Composite lending as a model combines two common models: balance sheet lending and marketplace lending. In effect, it brings in the benefits of both to the same model. Balance sheet lenders focus on specializing their loans, using shorter term high rate loans or merchant cash advances. Generally, these types of loans focus on profitability over a short period of time. Alternative lending lowers the risk of investments by transferring it to investors, but drops the overall interest rate of the loan. Composite lending as a model hopes to bring these both together.
By combining the parts of the balance sheet model with marketplace lending, the composite model creates a bridge between the two. The model retains part of the portfolio on the balance sheet funded by the company’s capital. This is done while using marketplace lending to obtain outside investors to finance the rest. These two models, when brought together, can offset the risk while maximising returns quickly.
If you ask a composite lender why it is a better choice, they will tell you that moving forward from a balance sheet to this model of composite lending helps every rung of the ladder. The initial company sees a high return on their portfolio, while still collecting fees from the newly originated portfolio. As a result of the newly originated loans being sold to investors, the lender doesn’t have as much risk associated with the portfolio too. This brings great benefits, and it allows for massive scalability with marketplace lending.
Bringing in composite lending allows for a level of flexibility that businesses have never experienced. It is easier to add new products to portfolios, as well as enter into new avenues and markets using the portfolio. This can make your portfolio look healthier and ultimately, appeal to new investors. Even better, by using the balance sheet statistics as its measure of success, balance sheet lenders can justify the worth of the portfolio to new investors.
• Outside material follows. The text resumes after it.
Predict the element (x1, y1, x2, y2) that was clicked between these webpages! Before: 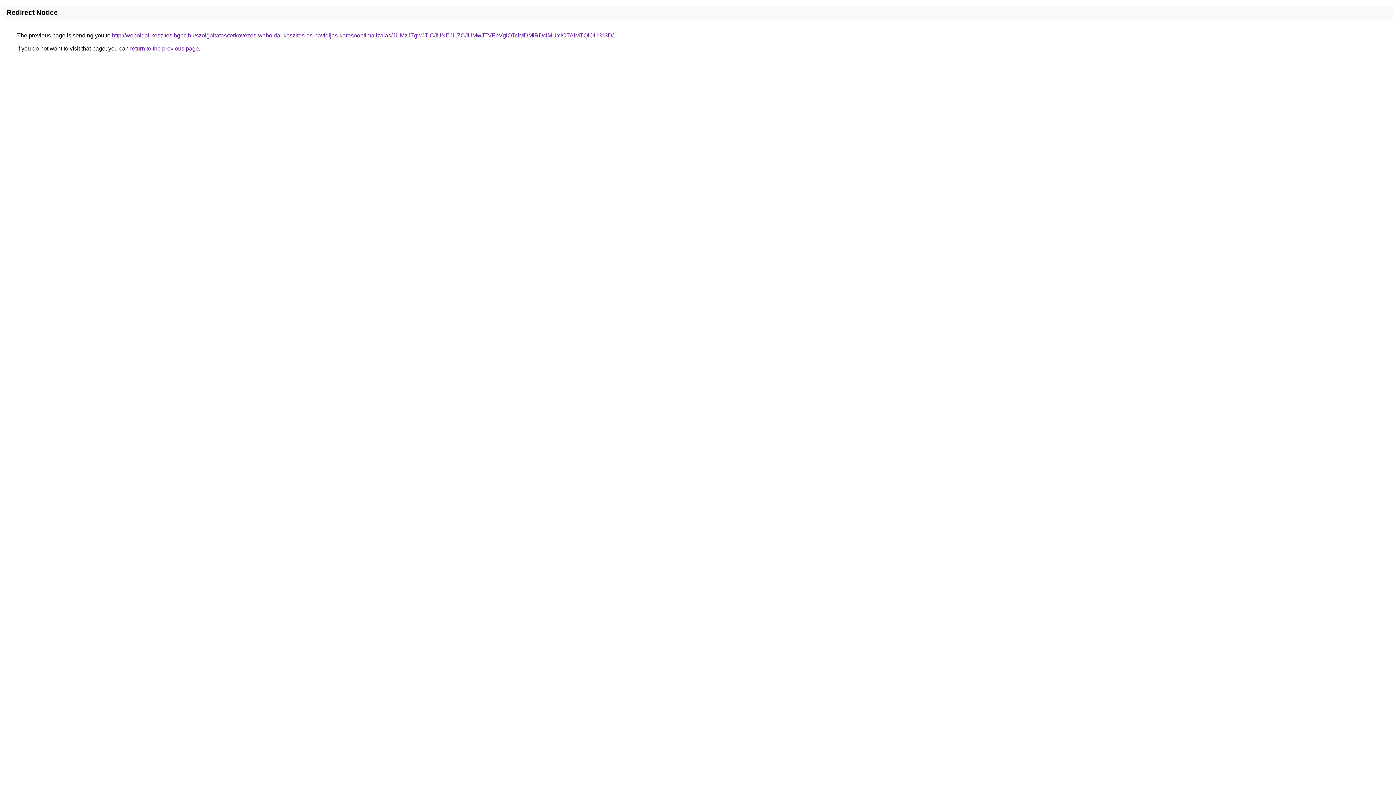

This composite model of lending creates a plethora of benefits from both marketplace lending and balance sheet lending. This combination helps with scalability as well as lowering the associated risk within the portfolio. As the two models work together, composite lending creates a path to squeeze the best out of both approaches. However, regulators and detractors are not so positive about this type of lending.
Here are some results composite lending can lead to:
- a) Selective “cherry picking” loan exposures offered to investors,
- b) Delivering higher risk loans at lower margins to investors;
- c) A margin squeeze on investors, e.g. giving them the loans with lower margins
- d) The balance sheet lender taking the more profitable margin loans
- e) A lack of transparency between investors and composite lender as to what loans are funded by the lender.
- f) Complexity in the advent of a liquidation where a borrower may have loans on the balance sheet and in the marketplace.
As a result, investors must be careful when considering an investment in a composite lending platform; they need to understand the incentives for the lender to keep the loans on the balance sheet, when to sell to investors, what is the selection process, how conflict is managed, the reporting structure, and realization process.
As is always the case, an investor needs to perform his due diligence when investing. The more complex the structure or the more greater control by the lender, leaves an investor vulnerable to unscrupulous participants in the composite lending market.
Marketlend does not support or discourage composite lending. Furthermore, Marketlend does not run a composite model at this time. Marketlend does invest in every loan on its platform.